Before I gave up my 48” Kenyan TBH, I had been corresponding with Nick Hampshire about Warré top bar hives. After I gained awareness of their advantages and disadvantages, I had halfway decided to build a couple for me and Ed to add to the small apiary in his rural Eagle’s Rest garden next season. Relocating the new 48-incher just put the Warre`s higher on the "to do"list.


Now Nick has about a ton of information on Warrés including great plans for newbees. Fortunately/unfortunately I found it hard to discover where the notes were to the actual configuration of Warré top bars themselves. This led me back to the quest at the center of this blog: collecting information newbees ought to have but somehow is made obscure by the wise. I say fortunately, for this led me to David Heaf and to his great discussion group in the UK. Through his wisdom and advice, I got on with the Warré construction project with renewed confidence in the wider application of natural and organic methodology.

So … now having given up the 48” KTBH, table saw still in place, and a ton of plywood left, it's become obvious that Warré hives are soon to be a reality.

Uh … plywood? Yes, that is the very first of the by-now-not-surprisingly-unanswered-for-newbies questions: is plywood okay for those heat and scent-sensitive and more precisely cut out Warrés? Nick got me an answer in record time. Yep, newbees, it’s okay. Here’s proof in a very kewl backyard plywood hive. (Oh and forget about that “gassing” issue re plywood. It’s less than negligible levels when compared to the trace elements of toxic crap your bees are going to carry into the hive in their little pollen baskets ….)


The core of this new development for me is the idea that we can start this year to gain some experience in beekeeping the natural way in both horizontal and vertical top bar hives. That's worthwhile, don't you think?

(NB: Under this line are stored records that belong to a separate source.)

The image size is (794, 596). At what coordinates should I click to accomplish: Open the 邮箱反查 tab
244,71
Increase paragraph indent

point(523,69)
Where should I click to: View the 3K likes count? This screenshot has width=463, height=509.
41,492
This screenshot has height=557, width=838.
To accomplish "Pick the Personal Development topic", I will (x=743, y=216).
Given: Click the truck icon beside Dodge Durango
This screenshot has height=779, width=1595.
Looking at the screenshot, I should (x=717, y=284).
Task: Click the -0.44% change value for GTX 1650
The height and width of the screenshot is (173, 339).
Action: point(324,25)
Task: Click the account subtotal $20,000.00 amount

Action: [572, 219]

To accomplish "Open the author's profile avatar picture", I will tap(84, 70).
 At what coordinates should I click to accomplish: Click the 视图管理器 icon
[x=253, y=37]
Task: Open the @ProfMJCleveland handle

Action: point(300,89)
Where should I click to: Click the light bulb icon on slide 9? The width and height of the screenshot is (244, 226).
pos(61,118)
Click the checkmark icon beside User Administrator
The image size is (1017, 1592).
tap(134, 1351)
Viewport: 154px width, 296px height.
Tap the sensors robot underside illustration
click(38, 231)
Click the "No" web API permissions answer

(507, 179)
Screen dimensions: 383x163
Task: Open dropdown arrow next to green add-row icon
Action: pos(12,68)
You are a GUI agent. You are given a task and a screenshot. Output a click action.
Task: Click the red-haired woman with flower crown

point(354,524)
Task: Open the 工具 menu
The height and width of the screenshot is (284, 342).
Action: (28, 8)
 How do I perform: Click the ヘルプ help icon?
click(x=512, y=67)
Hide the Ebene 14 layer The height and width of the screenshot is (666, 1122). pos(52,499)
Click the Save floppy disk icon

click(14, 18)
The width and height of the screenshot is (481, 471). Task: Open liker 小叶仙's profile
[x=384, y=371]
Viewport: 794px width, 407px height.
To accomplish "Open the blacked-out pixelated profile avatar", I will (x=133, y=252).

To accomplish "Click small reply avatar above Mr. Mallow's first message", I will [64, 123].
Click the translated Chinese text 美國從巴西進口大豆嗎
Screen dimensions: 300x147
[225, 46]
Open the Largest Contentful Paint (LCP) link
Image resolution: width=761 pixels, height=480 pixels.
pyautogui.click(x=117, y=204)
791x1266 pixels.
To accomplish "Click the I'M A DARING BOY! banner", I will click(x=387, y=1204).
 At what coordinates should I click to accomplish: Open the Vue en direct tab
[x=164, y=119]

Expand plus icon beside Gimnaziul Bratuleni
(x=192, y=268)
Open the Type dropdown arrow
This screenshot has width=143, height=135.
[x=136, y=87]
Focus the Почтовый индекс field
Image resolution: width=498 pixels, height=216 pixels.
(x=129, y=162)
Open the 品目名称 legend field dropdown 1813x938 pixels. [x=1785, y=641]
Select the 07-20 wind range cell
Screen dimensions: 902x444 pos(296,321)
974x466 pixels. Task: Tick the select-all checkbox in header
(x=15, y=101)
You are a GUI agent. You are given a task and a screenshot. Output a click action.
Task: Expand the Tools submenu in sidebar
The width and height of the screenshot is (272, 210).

Okay. Karen is busy searching for new bees (no … not newbies), Maria is gardening, Ed’s monitoring the KTBHs at Eagle’s Rest for signs of occupancy now that we’ve got the lemongrass oil baiting those hives; and me, I’m busy converting all those decimal inch-fractions on the most familiar Warréhive plan to simple (real) english measurements so that a normal person can use them with a normal tape measure or ruler. (I'll notify the Wise Ones, and ask them to consider revisions for us newbees.)